Open CL support in dt 4.2 not surviving a suspend/resume cycle on my system; reproducible at will

LateJunction · January 21, 2023, 6:02pm

On my system (4th gen Intel i7, Kernel 5.15.0-58, mint 21.3, 2 GB Zotac Nvidia 1050, 16 GB Ram, darktable 4.2.0) I have a consistently reproducible problem with support of OpenCL: advice would be much appreciated until my opinion that this is most probably a user-error is proven to be correct.

If I suspend my PC with dt running and preferences showing OpenCl support is available, then, after resume, Open Cl support is still available. But if I then close dt and restart it – having made absolutely no changes to my mint install (that I am aware of) and irrespective of any editing I did in dt before closing it, OpenCL support is no longer available on the next start of dt. It continues to be ‘not available’ no matter how many times I restart dt, or Cinnamon. The only way I have found to re-enable OpenCl support is to restart the PC.

In practical terms this means that OpenCl support on my system will not survive across a suspend/resume close/restart cycle. This is a scenario I use frequently. Admittedly there is an obvious work around: close dt before suspending the PC, but this is not entirely efficient, is it? Also this is not a requirement which is explicitly stated in ‘the book’, as far as I know.

The primary purpose of this posting is really to ask if there is any advice as to what might be causing this behaviour, or how I might modify something in Mint, or in dt, so that survival across the suspend/resume cycle works. However, I see a somewhat broader issue: the ‘robustness’ of the support for OpenCl in dt, based on how frequently I find that support is not available.
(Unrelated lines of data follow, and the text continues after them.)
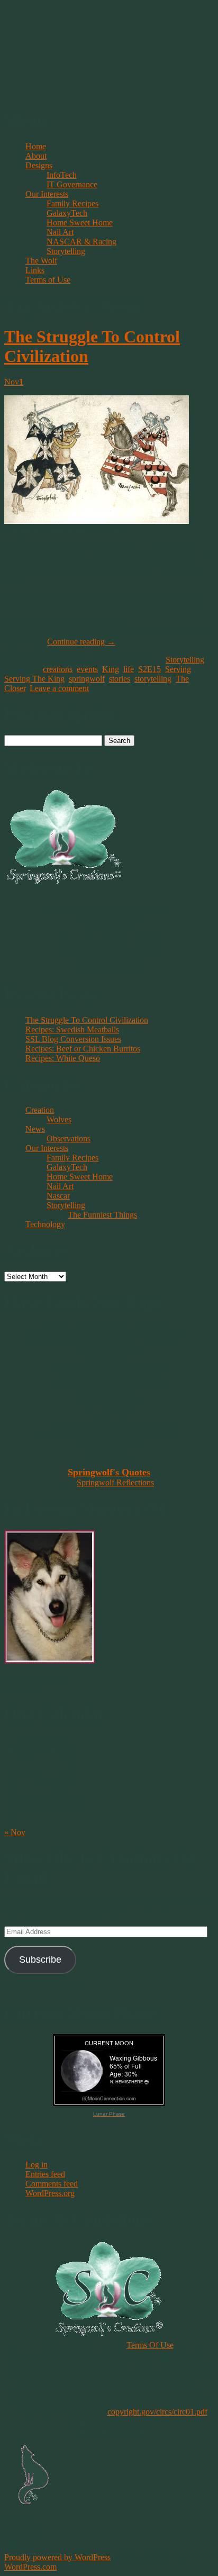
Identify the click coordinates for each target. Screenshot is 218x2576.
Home (35, 146)
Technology (45, 1224)
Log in (36, 2164)
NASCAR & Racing (81, 241)
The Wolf (41, 260)
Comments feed (51, 2183)
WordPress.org (50, 2193)
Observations (68, 1138)
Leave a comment (59, 688)
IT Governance (72, 184)
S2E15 (149, 669)
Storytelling (66, 251)
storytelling (152, 678)
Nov (13, 381)
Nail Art (60, 232)
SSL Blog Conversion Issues (73, 1039)
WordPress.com (30, 2566)
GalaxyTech (67, 212)
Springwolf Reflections (115, 1482)
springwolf (87, 678)
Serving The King (34, 678)
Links (34, 270)
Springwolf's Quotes (109, 1472)
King (110, 669)
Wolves (59, 1119)
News (35, 1128)
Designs (38, 165)
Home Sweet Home (80, 222)
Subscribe (40, 1959)
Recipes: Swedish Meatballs (72, 1029)
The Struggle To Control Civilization (86, 1019)
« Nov (14, 1832)
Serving (178, 669)
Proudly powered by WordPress (57, 2557)
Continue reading (81, 641)
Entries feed (45, 2174)
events (87, 669)
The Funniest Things (102, 1214)
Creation (39, 1109)
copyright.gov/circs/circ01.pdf (157, 2411)
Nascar (58, 1195)
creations (57, 669)
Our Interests (46, 193)
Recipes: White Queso (62, 1058)
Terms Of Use (150, 2345)
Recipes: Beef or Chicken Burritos (82, 1048)
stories (119, 678)
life (128, 669)
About (36, 155)
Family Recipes (72, 203)
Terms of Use (47, 279)
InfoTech (62, 174)
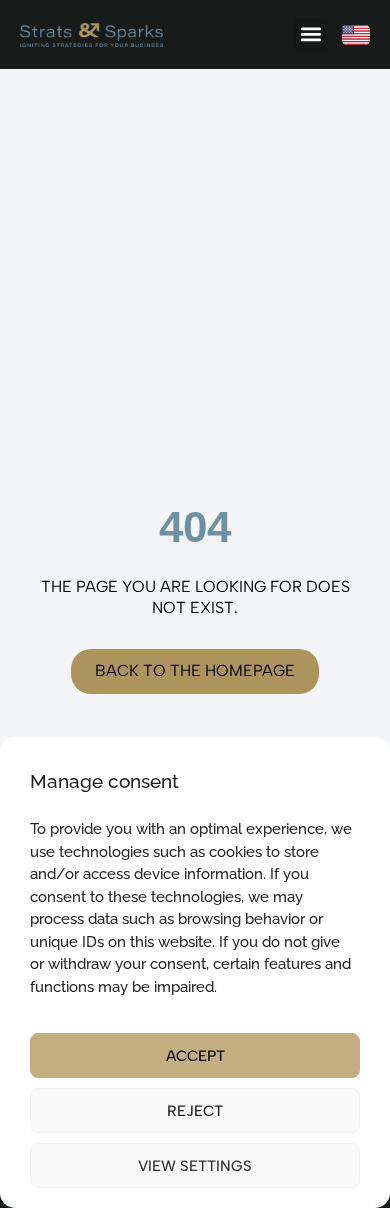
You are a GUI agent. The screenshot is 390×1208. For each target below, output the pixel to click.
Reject (195, 1111)
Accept (195, 1056)
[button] (310, 34)
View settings (195, 1166)
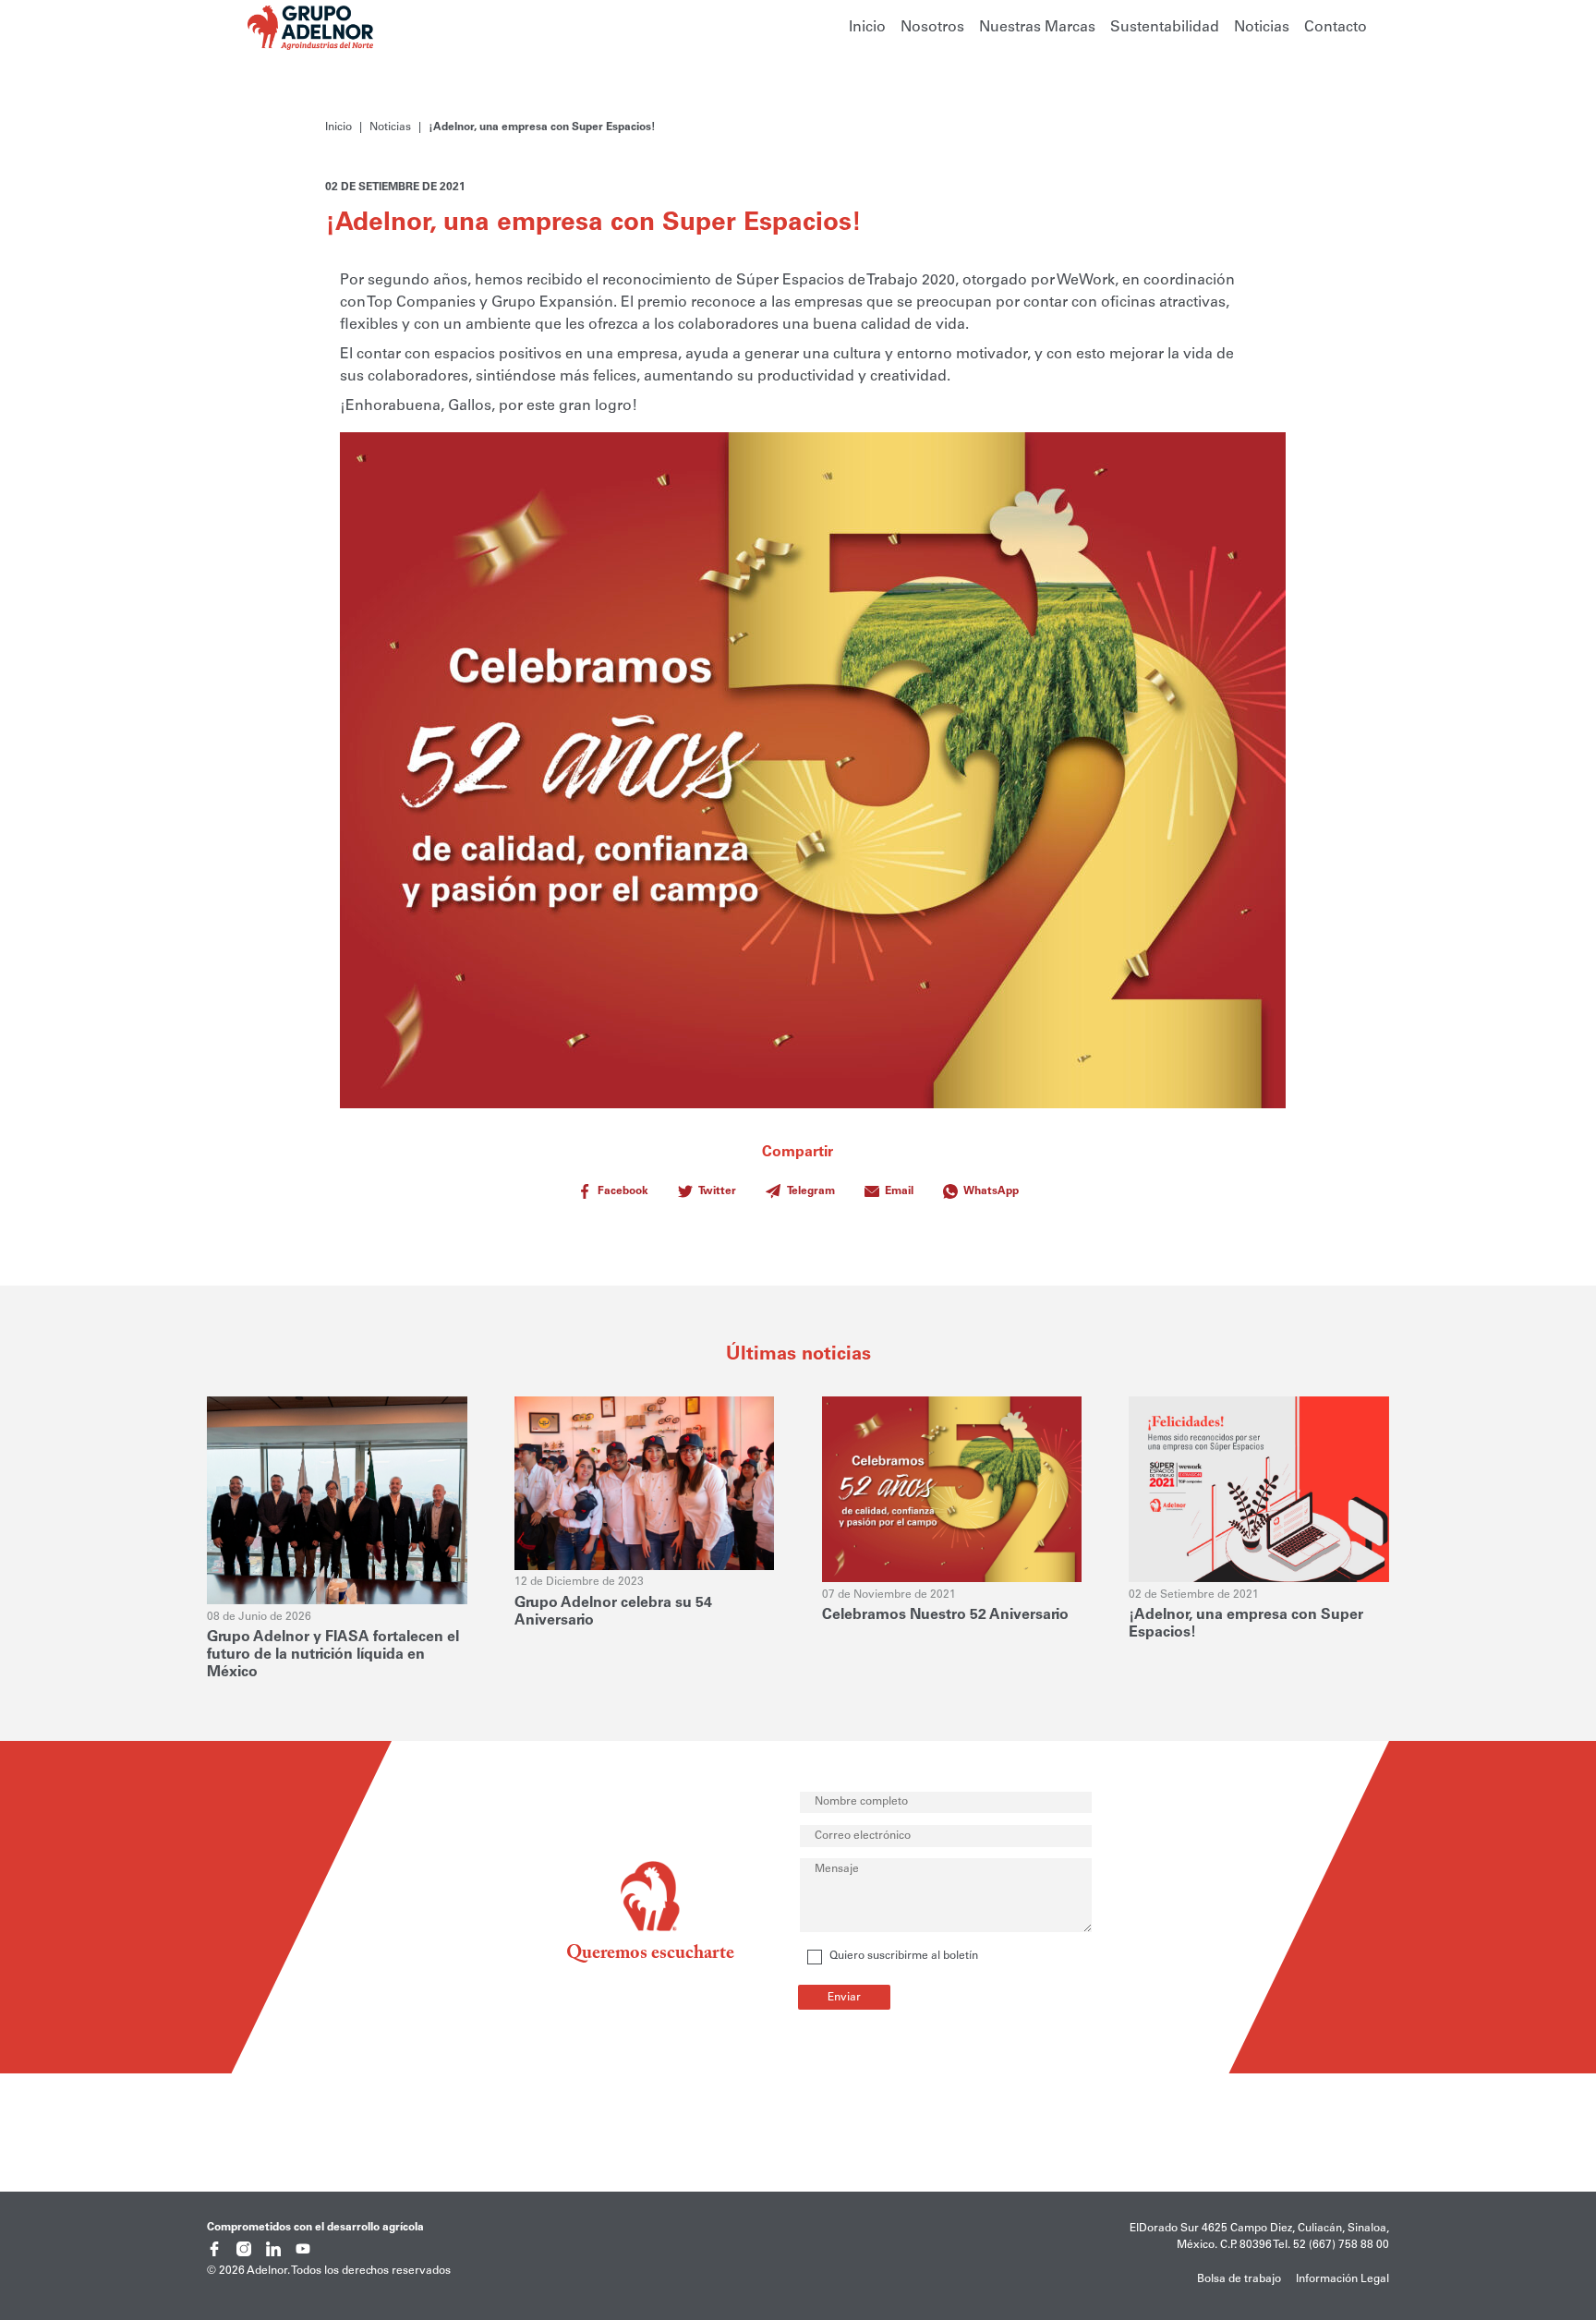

The manual entry on OpenCl is, as is typical of the whole, comprehensive and well written, as well as being a significant enhancement of just a few versions ago. It is however difficult for people with my level of technical expertise to be able to effectively follow the requirements stated in the manual, especially the required technical skill to work through the implications of: “If anything does not fit … OpenCL support will likely not be available”. So, for example, the output of ‘darktable -d opencl’ after a PC restart is:

[dt_get_sysresource_level] switched to 1 as `default’
total mem: 15964MB
mipmap cache: 1995MB
available mem: 7982MB
singlebuff: 124MB
OpenCL tune mem: WANTED
OpenCL pinned: OFF
[opencl_init] opencl related configuration options:
[opencl_init] opencl: ON
[opencl_init] opencl_scheduling_profile: ‘default’
[opencl_init] opencl_library: ‘default path’
[opencl_init] opencl_device_priority: ‘/!0,///!0,*’
[opencl_init] opencl_mandatory_timeout: 400
[opencl_init] opencl library ‘libOpenCL.so.1’ found on your system and loaded
[opencl_init] found 1 platform
[opencl_init] found 1 device

[dt_opencl_device_init]
DEVICE: 0: ‘NVIDIA GeForce GTX 1050’
CANONICAL NAME: nvidiageforcegtx1050
PLATFORM NAME & VENDOR: NVIDIA CUDA, NVIDIA Corporation
DRIVER VERSION: 525.78.01
DEVICE VERSION: OpenCL 3.0 CUDA, SM_20 SUPPORT
DEVICE_TYPE: GPU
GLOBAL MEM SIZE: 1996 MB
MAX MEM ALLOC: 499 MB
MAX IMAGE SIZE: 16384 x 32768
MAX WORK GROUP SIZE: 1024
MAX WORK ITEM DIMENSIONS: 3
MAX WORK ITEM SIZES: [ 1024 1024 64 ]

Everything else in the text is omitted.